For Democratic strategists, changing the way people think about their nominee may be the heaviest lift of the campaign. Although she has been a constant in American political life for a quarter century, and the mention of her name sparks both love and loathing, the candidate and her advisers argue that the country doesn't know the real Hillary Clinton.

On Tuesday, the convention program helped with a parade of supporters - including husband and former President Bill Clinton - opening windows into her character, sharing the Hillary they know. Speakers talked about Clinton's lifelong work for women and children, social justice (including time as an undercover investigator of school segregation in Alabama), health care, and global peace and security issues.

They also testified to Clinton's personal qualities, such as her playfulness with children and her loyalty and devotion, driving through a blizzard to the funeral of a friend's father, for instance.

On Wednesday, the former secretary of state's onetime boss, President Obama, pitched in with a description of her crisis-management skills, from his experience of working with her in the Situation Room on vexing problems.

"Even in the middle of crisis, she listens to people, and keeps her cool, and treats everybody with respect," Obama said, according to remarks prepared for delivery. "And no matter how daunting the odds; no matter how much people try to knock her down, she never, ever quits. That's the Hillary I know. That's the Hillary I've come to admire."

Yet the public/private dichotomy continues. In a Wall Street Journal/NBC News poll this month, Clinton's "record of being dishonest" was a serious concern for 69 percent of voters. And 56 percent of voters have an unfavorable view of her, according to the average of polls taken this month compiled by Real Clear Politics.

Sonya Huber, a professor of English at Fairfield University in Connecticut, just wrote a biography called The Evolution of Hillary Clinton. Huber said she repeatedly ran into evidence of a warm, private Hillary Clinton that is often hidden in public.

"My theory is that, seeing the intense scrutiny she fell under as first lady, she became guarded," Huber said. "Amid the '-gates,' the Republicans tried to tag the Clintons with, she developed a defensive personality. She began to sort of withdraw."

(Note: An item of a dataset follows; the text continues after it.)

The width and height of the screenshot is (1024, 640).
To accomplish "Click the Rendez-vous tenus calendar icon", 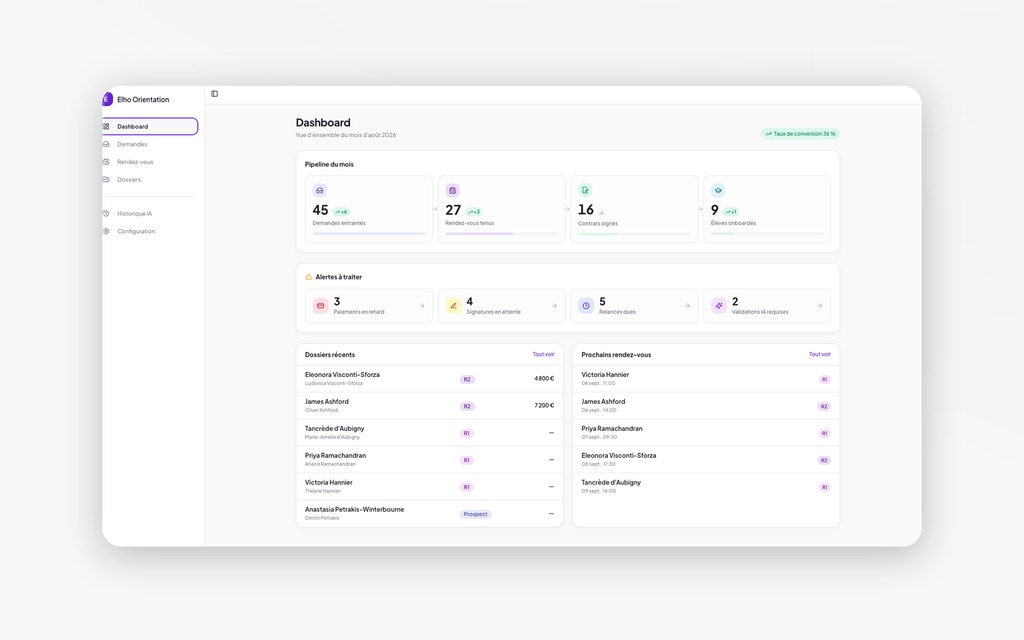I will tap(453, 191).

In the 1990s, Clinton was scrutinized for her hairstyles and manner, her secretive health-care task force, and scandals involving the Whitewater land deal and giving control of the White House travel office to cronies. More recently, she has come under fire for using a private email server as secretary of state for correspondence, including highly classified information.

While tangling with the contradictions of her own image, Hillary Clinton also has a political balancing act before her - to forge her own path, while also owning her status as Obama's heir and as wife to a former president, who comes with his own potential upside (economic prosperity in the 1990s) and baggage.

Obama is popular, with a 56 percent national job-approval rating in a Washington Post/ABC News Poll this month - his highest since the killing of Osama bin Laden in 2011.

"Campaigns are about change," said Democratic consultant Dane Strother. "As you know, it's very rare for the same party to carry on for a third term in the White House. It is a kind of dance for her, a delicate balancing act."

Yet Obama's popularity will also be a benefit, particularly with Democrats and Democratic-leaning independents.

And Bill Clinton?

"He's an asset to her effort," Strother said. "One reason is he's probably the best political consultant in America. He's so talented."